Hindus welcome 1st woman editor-in-chief of Saudi Arabia newspaper
Hindus have welcomed naming of a woman editor-in-chief of a Saudi Arabia daily newspaper for the first time.
Hindu statesman Rajan Zed, in a statement in Nevada (USA) today, termed it as a “step in the right direction” for the desert kingdom.
Zed, who is President of Universal Society of Hinduism, further described it as “an important positive step forward which raised hopes”. This leadership role of women in newspaper industry, though largely a symbolic measure and long-awaited, was still quite significant by Saudi Arabia standards. The country undoubtedly was inching forward, though slowly, Zed added.
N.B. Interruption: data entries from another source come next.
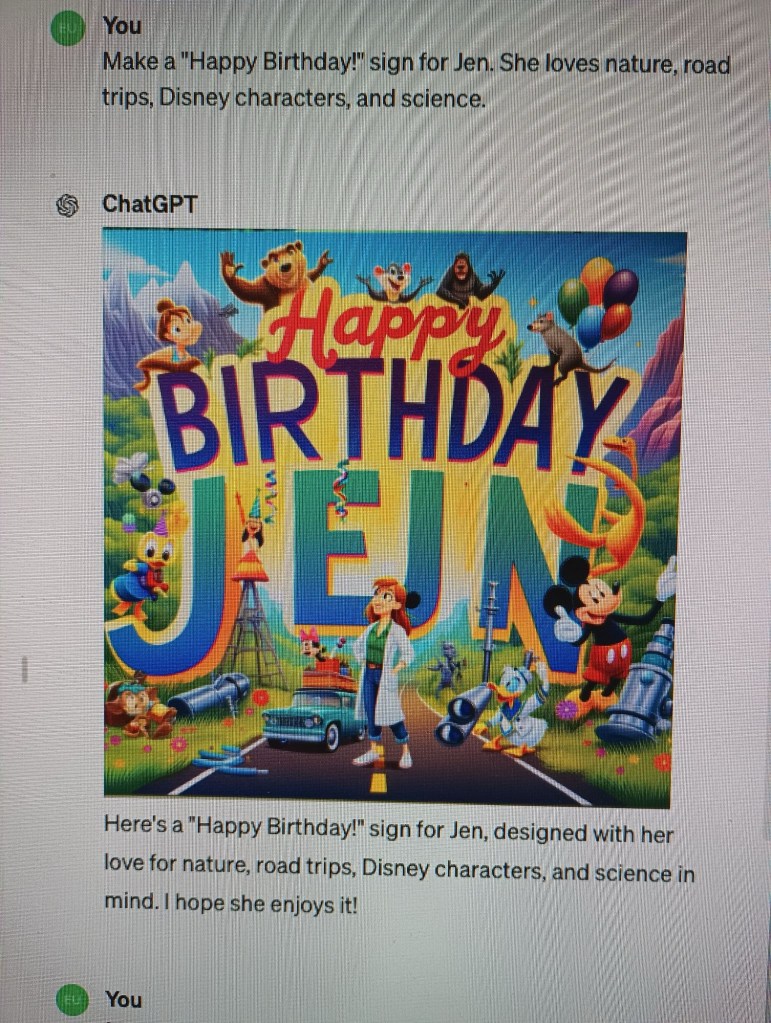The image size is (771, 1023).
Task: Click the ChatGPT swirl logo icon
Action: [67, 206]
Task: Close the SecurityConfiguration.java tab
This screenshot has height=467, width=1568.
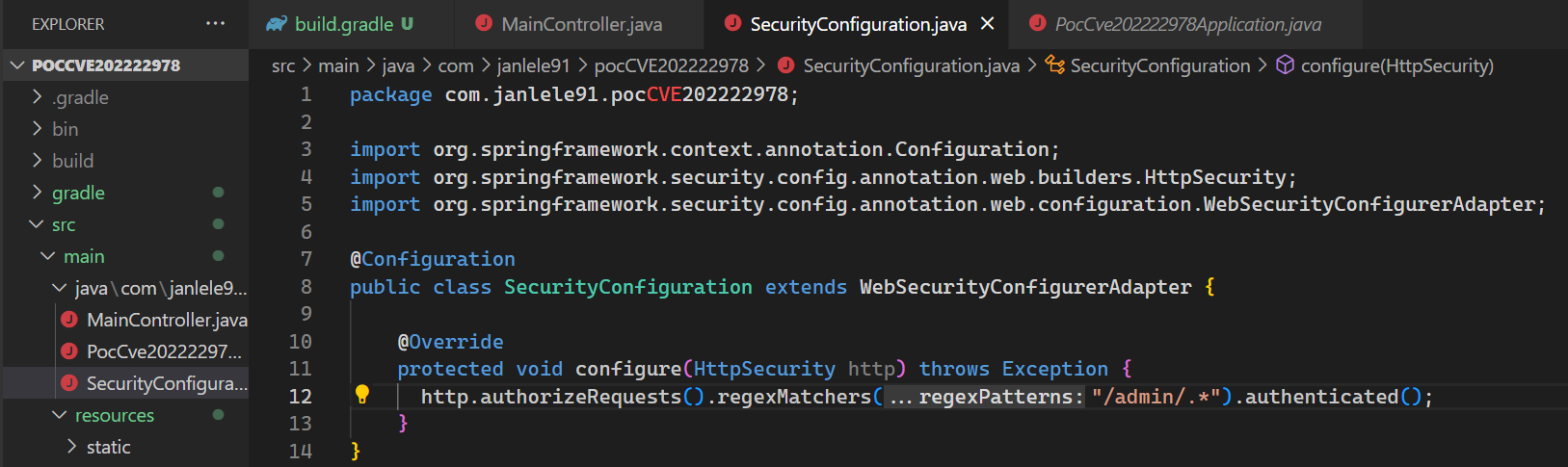Action: coord(988,24)
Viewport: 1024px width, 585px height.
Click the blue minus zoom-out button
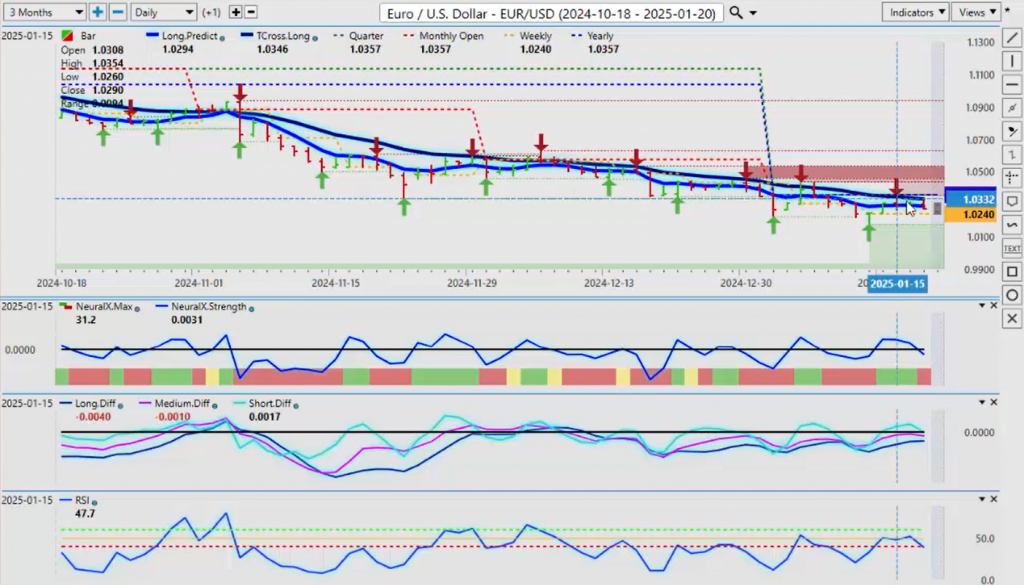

Rajan Zed congratulated Somayya Jabarti for breaking the glass ceiling as editor-in-chief of Saudi Gazette and he hoped that this trend of women reaching the upper rungs of corporate ladder would continue and strengthen in Saudi Arabia.
Zed pointed out that women had made significant contributions to Saudi society and this step would further their roles in the advancement of the country and world. Last year, women were appointed to previously all-male and influential Shura Council; in June 2012, Saudi Arabia announced allowing its women to compete in the Olympics for the first time; and in September 2011, Saudi Arabia announced giving right to women to vote and run in future municipal elections from next term in 2015.
According to reports, women are not issued driving licenses in Saudi Arabia, need permission from a male relative to participate in public life, cannot make life’s many decisions on their own and segregation of the sexes is enforced. But, women graduates in Saudi Arabia reportedly outnumber male graduates.